"In this stage we’re seeing so much community spread going on that anywhere we go, outside our household, we have to consider ourselves at risk," said Interim Public Health Authority Dr. Mark Escott.
Escott said there was no hesitation or reservation on moving the county during the holiday season. That the reason was in the data. He said the numbers show cause for concern. "If you wait to pull the alarm until the hospitals are full, that surge will continue until the hospitals, and the morgues, are overwhelmed," he said.
Escott added that there is no indication that we are flattening.
"The positivity rate is going up," Escott said. "Which is predicting that we will have more cases this week than last week, more hospitalizations this week than we had last week. And, today I’m expecting to see 70 admissions, maybe closer to 80, so what I’m expecting is a rapid increase."
With the new move, comes new recommendations. Officials are asking everyone to not gather with those outside your home, even if you’re not high risk. "We’ve had 525 deaths," said APH Director Stephanie Hayden. "Please think about your loved ones."
Other recommendations include limiting travel to only essential trips like going to the grocery store and restaurants only doing curbside or delivery and ending all dine-in and retail business between 10:30 pm and 5 am.
"We’re entering a dangerous time, Stage 5, and if our community does its part and follows and follows the recommendations made today, we can stop the spread of COVID-19 and not implement more restrictive measures," said Travis County Judge Andy Brown.
Much of these recommendations are what the city was asked back in March. While that shutdown left the city looking empty and what Austinites aren’t used to, a sight like that more than likely won’t be the case again.

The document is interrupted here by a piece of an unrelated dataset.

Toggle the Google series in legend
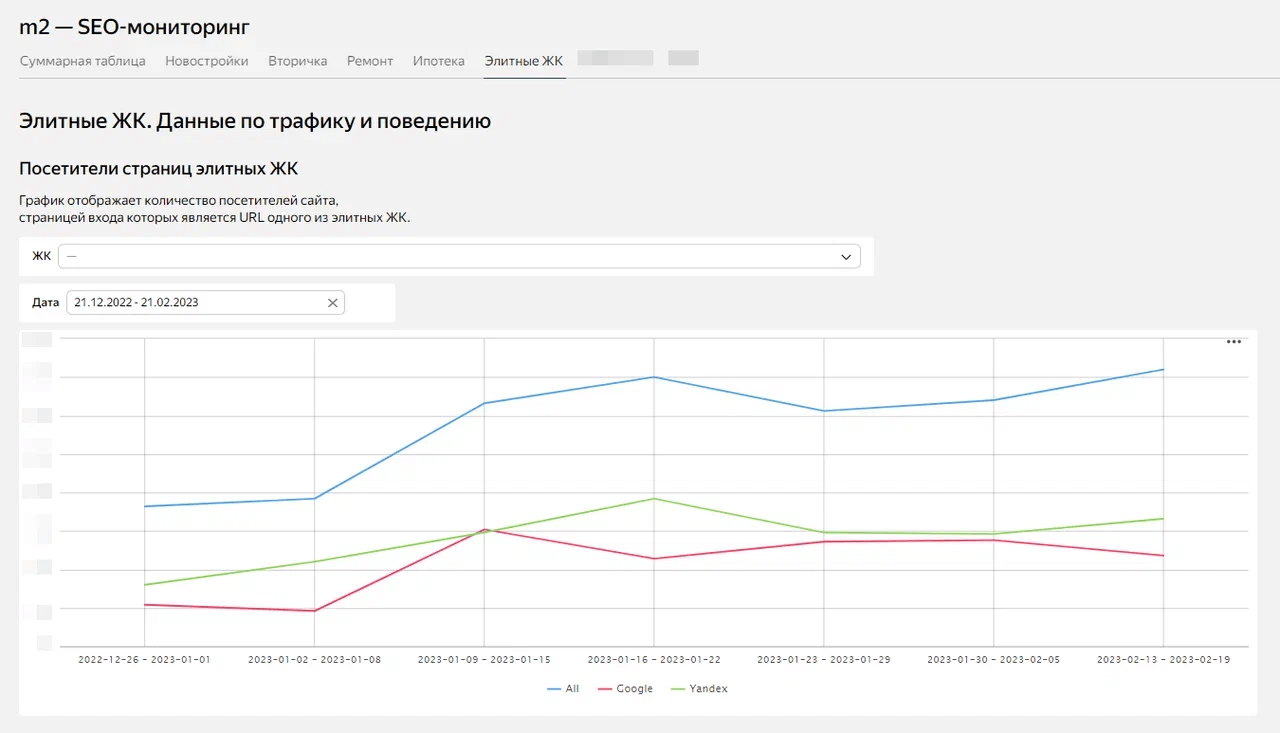1280x733 pixels. (634, 689)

Gov. Greg Abbott announced earlier he would not shut down business in Texas. Mayor Steve Adler said now, it's on the community to work to get these numbers down. "Ultimately, we can’t enforce our way into compliance," Adler said. "This is something the community has to do by its collective action."
However some enforcement may be taken for those who aren't following the recommendations.
"If we cannot successfully slow the surge, we have to consider all options to keep our community safe, and that could include requiring actions instead of urging them," Brown said.
Officials stressed that people should approach the holidays with a new and open mindset about how to spend their time, but still follow the guidelines.
"We are trying to put us on a path to flatten the curve," Hayden said. "It's going to be important for us to think about what is essential."
Officials say even after Christmas, don’t let your guard down; New Years' is right around the corner.
"That may accelerate it even faster than what we saw during thanksgiving, and that puts us in a very dangerous situation very quickly after New Years," Escott said.